There’s hearings starting today for new legislation that could have dire consequences for the internet, and it’s likely to pass rather quickly if no one objects. The short version is that it gives the government broad and ambiguously defined power to block access to and bring lawsuits against any site containing or linking to copyrighted material, as well as forcing advertisers (the lifeblood that makes most of the ‘free’ webcomics and blogs and whatnot possible) to cancel their funding. From a distance that might not sound so bad, but in applications this act’s flaws are numerous.

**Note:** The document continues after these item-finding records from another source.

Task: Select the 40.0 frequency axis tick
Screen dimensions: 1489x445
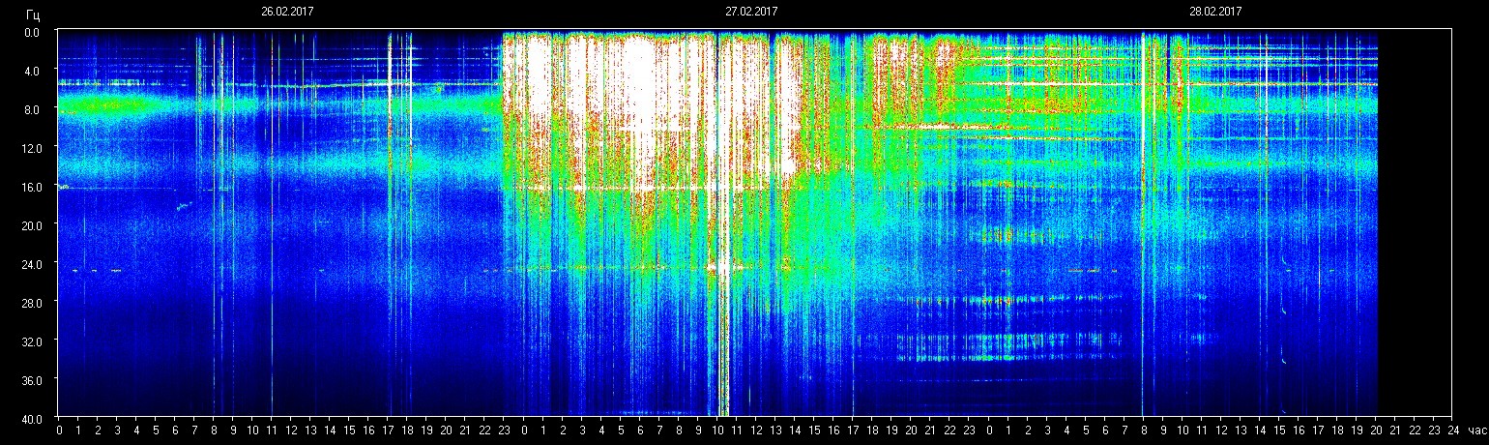Action: pos(32,418)
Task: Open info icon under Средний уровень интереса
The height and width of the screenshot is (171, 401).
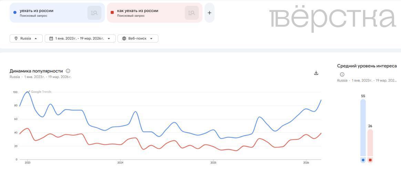Action: [342, 74]
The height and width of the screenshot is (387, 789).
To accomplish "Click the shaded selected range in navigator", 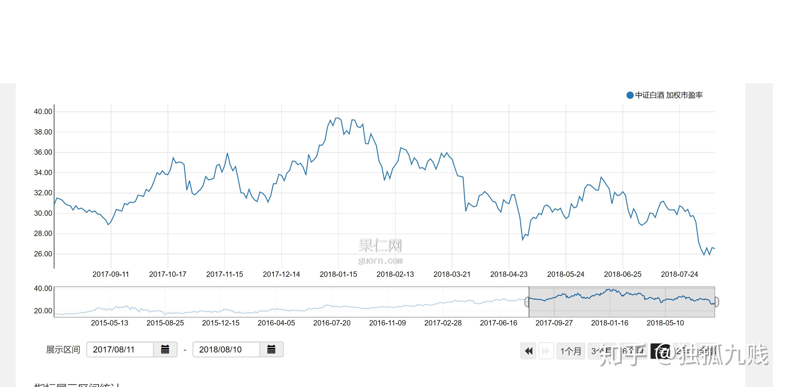I will [x=622, y=302].
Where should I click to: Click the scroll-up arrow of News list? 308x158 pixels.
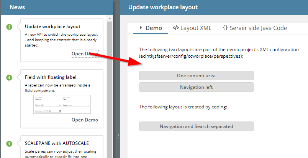pos(110,18)
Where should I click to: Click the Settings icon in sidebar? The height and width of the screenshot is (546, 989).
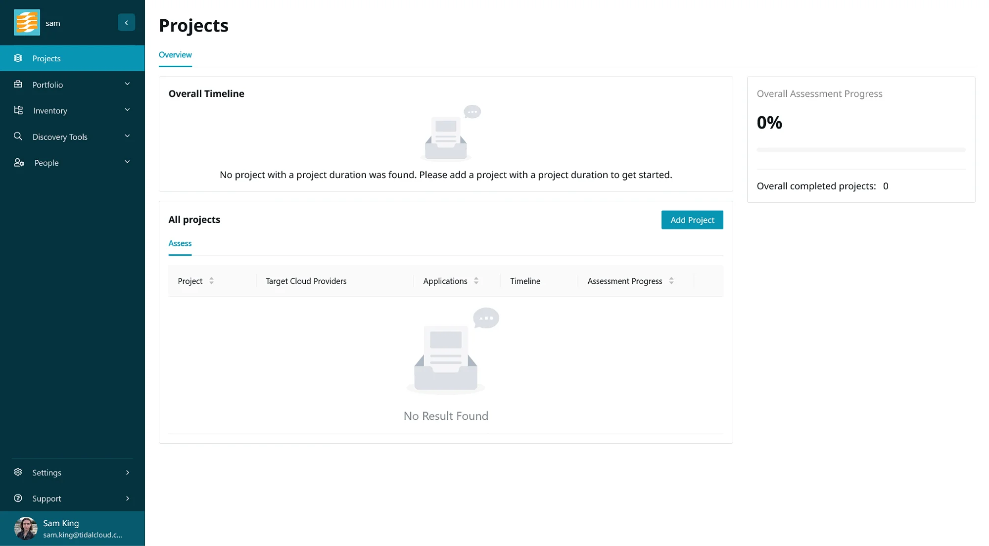17,472
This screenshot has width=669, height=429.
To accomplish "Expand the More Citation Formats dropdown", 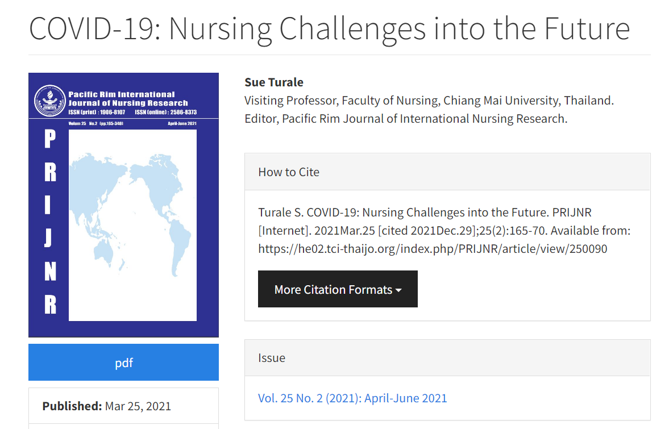I will pyautogui.click(x=338, y=289).
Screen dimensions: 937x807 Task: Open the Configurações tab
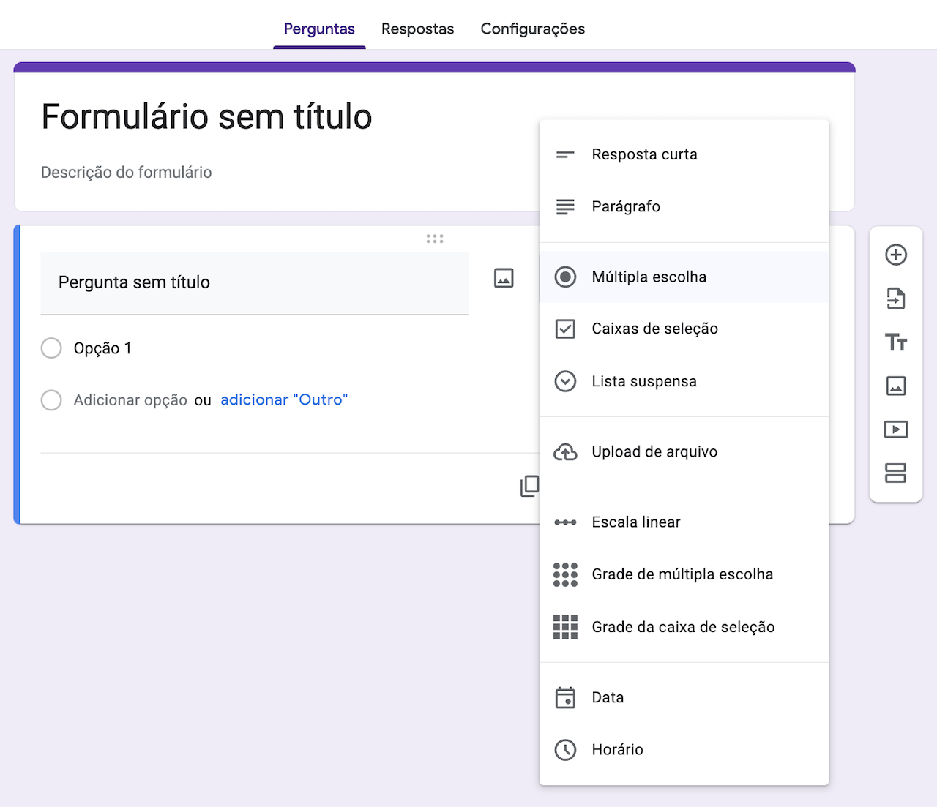click(532, 29)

This goes much farther than just stopping people from torrenting bootleg movies or sharing albums (both of which copyright holders already can, should, and have successfully sued for). Remember, any site that contains or links to copyrighted material would be a target under this law. No more startup blogs writing game reviews. No more showing people that cool AMV you made/found. No more protest videos set to kickin’ 70’s rock music.
Youtube. Facebook. Wikipedia. All information sources for millions in America and billions worldwide. All containing copyrighted material. All likely to be sorely thrashed if this law passes.

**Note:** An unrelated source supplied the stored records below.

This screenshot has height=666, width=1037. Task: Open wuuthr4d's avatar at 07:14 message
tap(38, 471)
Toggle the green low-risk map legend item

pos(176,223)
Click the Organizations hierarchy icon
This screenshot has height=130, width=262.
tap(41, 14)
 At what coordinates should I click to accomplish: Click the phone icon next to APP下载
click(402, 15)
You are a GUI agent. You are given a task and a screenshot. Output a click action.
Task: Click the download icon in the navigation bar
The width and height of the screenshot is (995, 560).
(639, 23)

‘That’s a worst case scenario’, you might say. ‘Surely they won’t be irresponsible with this power’, perhaps. I’d like to live in that world, but the truth of it is that the entertainment industry generally react to the perceived threat of the internet with all the patience and restraint of a honey badger. Sadly, like most new weapons folks try to build against piracy it will primarily be wielded against folks who do little or no harm to the industry, and even those who help it by maintaining public awareness of classic games and movies and music and whatnot. Nerd nostalgia tributes for the legends of old is great kindling to get everyone fired up when they put out re-releases and reboots and remixes all that jazz.

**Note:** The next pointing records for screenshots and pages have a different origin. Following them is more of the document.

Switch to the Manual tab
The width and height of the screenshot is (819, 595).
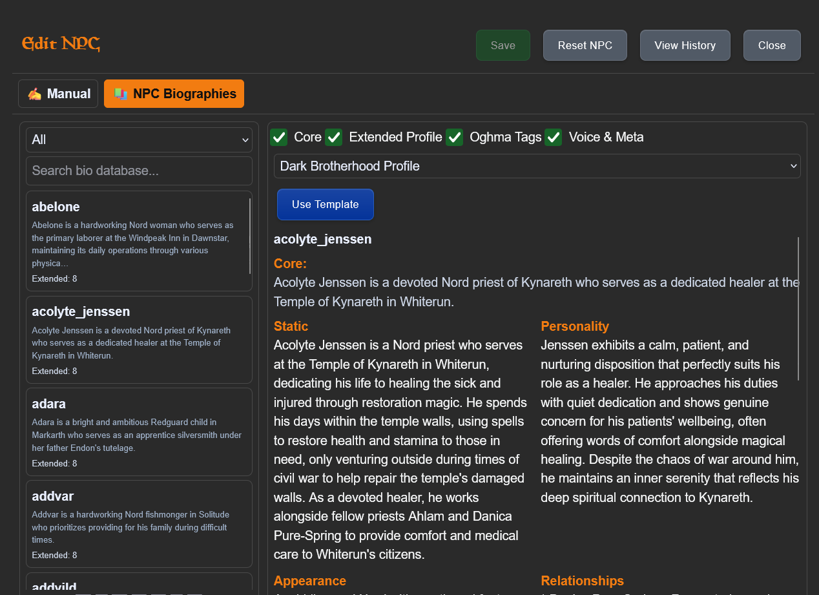pos(58,94)
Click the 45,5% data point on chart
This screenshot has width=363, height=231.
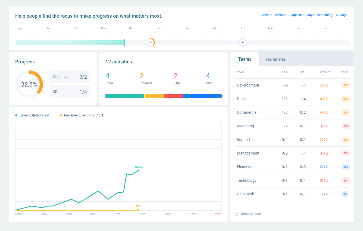tap(139, 171)
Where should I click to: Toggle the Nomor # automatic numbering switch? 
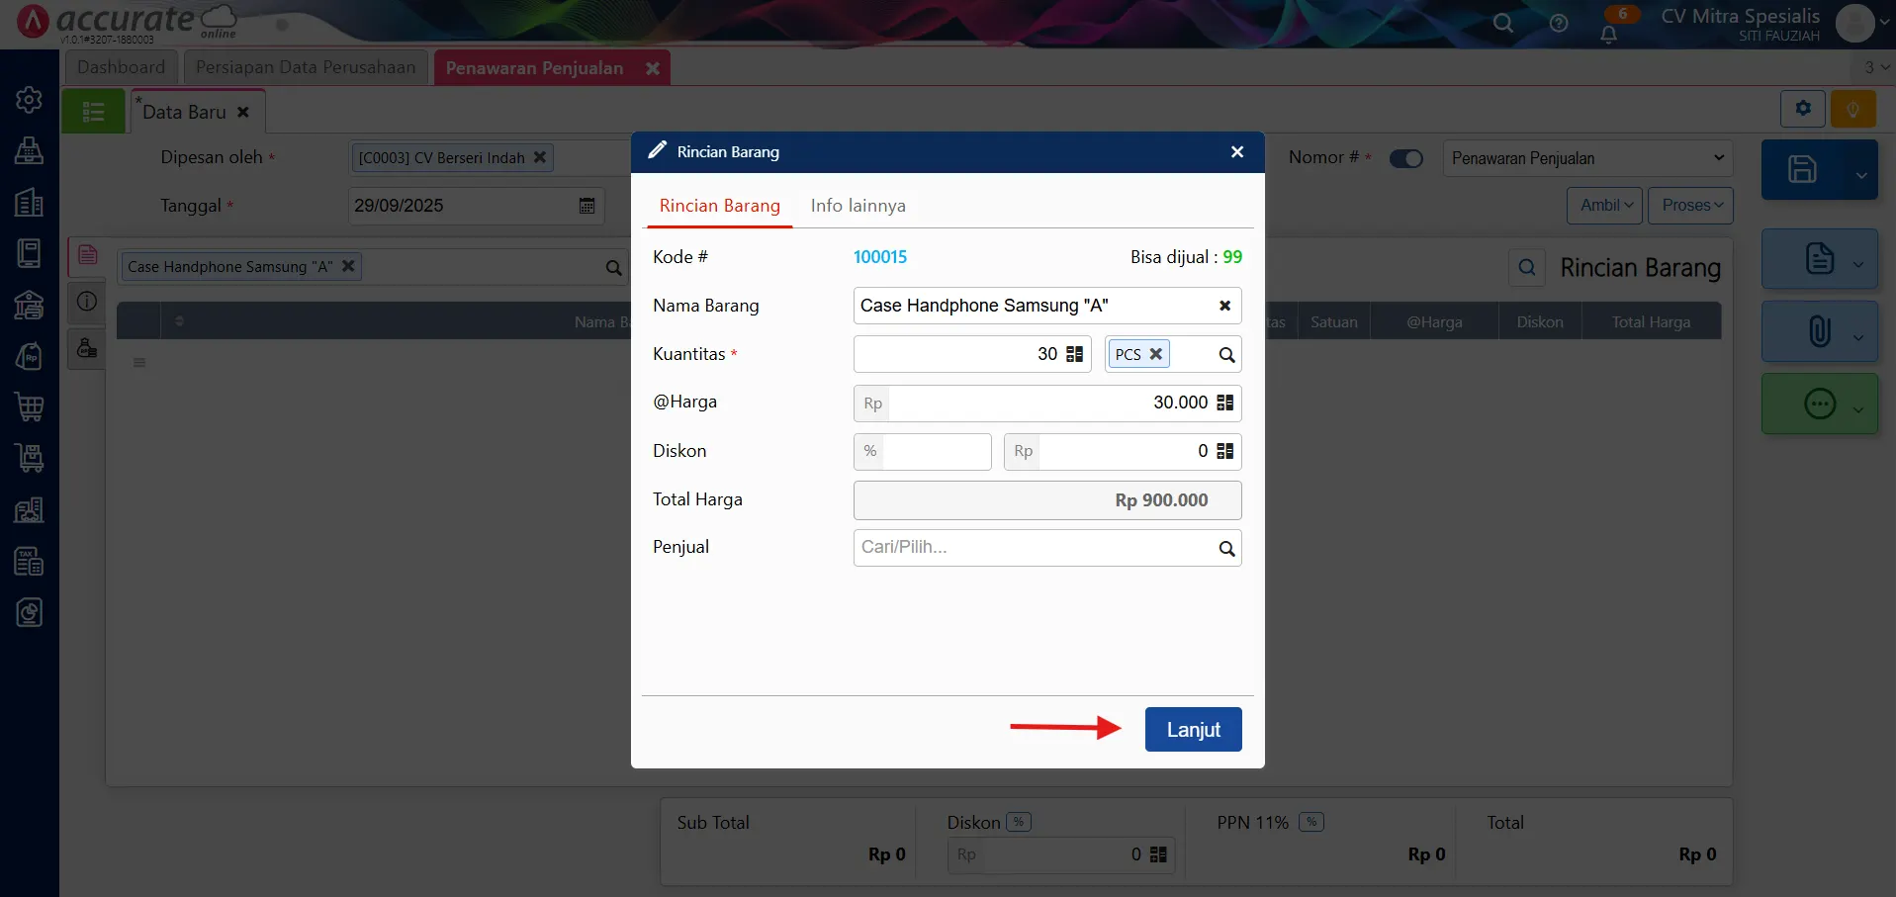pos(1405,158)
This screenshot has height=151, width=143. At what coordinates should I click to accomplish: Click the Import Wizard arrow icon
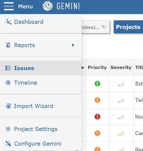click(8, 106)
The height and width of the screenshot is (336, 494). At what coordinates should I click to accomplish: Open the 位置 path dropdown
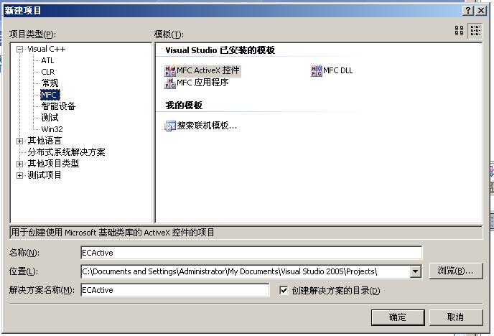[415, 271]
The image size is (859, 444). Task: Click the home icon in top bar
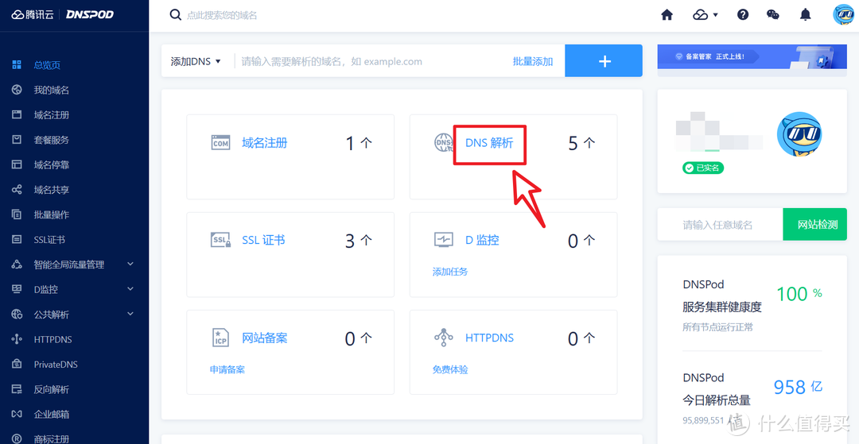(x=667, y=15)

So in conclusion, this is one of those laws that could do a lot more harm than good. It’s not the first and it won’t be the last; you may have noticed everyone and their uncle wants to legislate the internet now. I think the next few years are going to be critical to what shape online communication will take in the future. Legal precedent is a powerful tool; if this passes we’ll see a lot more me-too legislation come up in its wake. I’d like to see more successful strides against piracy, but not if it means strangling the internet in its crib. The idea of a worldwide communication network that allows people to communicate and share ideas with folks they may have never met in their lifetime used to be something of pure science fiction. Today I don’t think it’s much of a stretch to say it may be mankind’s most important, far-reaching, world-changing invention to date. We’re more aware today than ever before of the political, economic, and environmental shape of our world, and we can still do better. We can’t stop now.